The final JSON structure for each chapter looks like this:

```json
{
  "m": {                    // Metadata
    "c": "3",              // Chapter number
    "t": "NYCPC",          // Title
    "ct": "ADMINISTRATION" // Chapter title
  },
  "f": [                    // Files
    {
      "i": 2,              // Page index
      "p": "path/to/text.txt",  // Text file path
      "o": "path/to/image.jpg", // Optimized image path
      "pg": 2,             // Page number
      "t": "text content", // Text content
      "tb": "table content", // Table content (if exists)
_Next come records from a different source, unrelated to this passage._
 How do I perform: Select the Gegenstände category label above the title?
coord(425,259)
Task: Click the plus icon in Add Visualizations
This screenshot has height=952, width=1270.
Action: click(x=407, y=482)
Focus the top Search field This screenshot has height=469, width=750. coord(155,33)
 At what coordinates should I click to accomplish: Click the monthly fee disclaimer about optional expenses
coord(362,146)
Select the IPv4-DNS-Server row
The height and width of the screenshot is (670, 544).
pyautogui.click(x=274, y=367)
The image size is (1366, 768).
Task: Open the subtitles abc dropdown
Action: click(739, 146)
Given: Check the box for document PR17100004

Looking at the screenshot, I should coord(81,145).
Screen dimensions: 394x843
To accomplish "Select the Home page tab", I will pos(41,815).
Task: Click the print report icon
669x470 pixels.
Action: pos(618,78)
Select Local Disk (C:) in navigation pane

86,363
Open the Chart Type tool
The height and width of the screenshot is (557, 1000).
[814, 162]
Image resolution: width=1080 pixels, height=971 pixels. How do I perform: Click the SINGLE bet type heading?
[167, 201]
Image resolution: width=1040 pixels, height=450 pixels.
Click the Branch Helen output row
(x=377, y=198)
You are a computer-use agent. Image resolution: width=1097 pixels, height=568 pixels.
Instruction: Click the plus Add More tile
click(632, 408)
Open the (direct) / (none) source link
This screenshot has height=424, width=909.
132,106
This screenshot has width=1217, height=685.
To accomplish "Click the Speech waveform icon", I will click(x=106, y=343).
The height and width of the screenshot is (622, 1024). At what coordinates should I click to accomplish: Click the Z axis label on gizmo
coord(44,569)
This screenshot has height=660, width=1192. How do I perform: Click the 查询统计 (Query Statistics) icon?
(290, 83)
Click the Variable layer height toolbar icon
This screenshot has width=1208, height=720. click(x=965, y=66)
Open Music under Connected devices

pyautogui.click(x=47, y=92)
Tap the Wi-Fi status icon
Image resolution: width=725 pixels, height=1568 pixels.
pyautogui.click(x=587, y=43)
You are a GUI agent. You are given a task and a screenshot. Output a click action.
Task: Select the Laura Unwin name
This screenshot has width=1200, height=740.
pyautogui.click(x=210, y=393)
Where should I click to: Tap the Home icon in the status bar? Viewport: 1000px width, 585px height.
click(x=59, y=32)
      "tb_data": "path/to/table.txt", // Table file path
      "tb_img": "path/to/analytics.png" // Analytics image path
    }
  ],
  "r": [                    // Raw text entries
    {
      "i": 2,              // Page index
      "t": "text content"  // Text content
    }
  ],
  "s": [                    // Sections
    {
      "i": "308.5",        // Section ID
      "t": "308.5 Interval of support", // Section title
      "c": "section content", // Section content
      "f": 2               // Source file index
    }
  ],
  "tb": [                   // Tables
    {
      "i": 2,              // Page index
      "t": "table content", // Table content
      "f": 2,              // Source file index
      "d": "path/to/table.txt", // Table file path
      "img": "path/to/analytics.png" // Analytics image path
    }
  ]
}
```

This structure organizes the plumbing code data into a format that's easy to query and use in applications.